--- start Information provided ---
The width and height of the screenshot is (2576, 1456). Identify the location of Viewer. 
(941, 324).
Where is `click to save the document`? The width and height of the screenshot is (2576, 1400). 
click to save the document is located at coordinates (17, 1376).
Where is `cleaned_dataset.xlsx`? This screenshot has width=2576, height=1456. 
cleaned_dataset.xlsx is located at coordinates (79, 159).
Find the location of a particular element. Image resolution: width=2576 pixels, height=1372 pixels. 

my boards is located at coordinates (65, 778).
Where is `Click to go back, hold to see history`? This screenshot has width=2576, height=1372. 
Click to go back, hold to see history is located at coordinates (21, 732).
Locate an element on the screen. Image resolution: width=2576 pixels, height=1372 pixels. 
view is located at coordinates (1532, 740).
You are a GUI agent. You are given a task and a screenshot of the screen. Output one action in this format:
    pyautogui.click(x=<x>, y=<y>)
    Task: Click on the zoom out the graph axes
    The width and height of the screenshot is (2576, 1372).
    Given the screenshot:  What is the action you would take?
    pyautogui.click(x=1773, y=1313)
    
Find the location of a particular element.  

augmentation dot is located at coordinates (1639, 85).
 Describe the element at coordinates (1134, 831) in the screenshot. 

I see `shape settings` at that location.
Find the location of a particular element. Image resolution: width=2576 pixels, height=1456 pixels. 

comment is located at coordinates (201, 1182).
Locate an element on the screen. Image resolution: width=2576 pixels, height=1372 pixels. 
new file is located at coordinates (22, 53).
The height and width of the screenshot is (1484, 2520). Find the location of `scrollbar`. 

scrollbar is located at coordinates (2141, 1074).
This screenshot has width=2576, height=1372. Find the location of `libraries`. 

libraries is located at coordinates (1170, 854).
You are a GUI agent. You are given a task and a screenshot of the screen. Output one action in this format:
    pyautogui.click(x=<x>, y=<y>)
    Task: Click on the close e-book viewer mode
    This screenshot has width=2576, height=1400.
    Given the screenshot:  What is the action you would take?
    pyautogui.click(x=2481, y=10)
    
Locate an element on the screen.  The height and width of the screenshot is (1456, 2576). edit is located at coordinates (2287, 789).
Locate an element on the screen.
--- end Information provided ---
• **Exercise objective**
Can you copy out everything from the first of the rows above down to the line containing "Click to go back, hold to see history is", both included, reproducing each line unchanged?

• **Answer to the exercise**
The width and height of the screenshot is (2576, 1456). Identify the location of Viewer. 
(941, 324).
Where is `click to save the document`? The width and height of the screenshot is (2576, 1400). 
click to save the document is located at coordinates (17, 1376).
Where is `cleaned_dataset.xlsx`? This screenshot has width=2576, height=1456. 
cleaned_dataset.xlsx is located at coordinates (79, 159).
Find the location of a particular element. Image resolution: width=2576 pixels, height=1372 pixels. 

my boards is located at coordinates (65, 778).
Where is `Click to go back, hold to see history`? This screenshot has width=2576, height=1372. 
Click to go back, hold to see history is located at coordinates (21, 732).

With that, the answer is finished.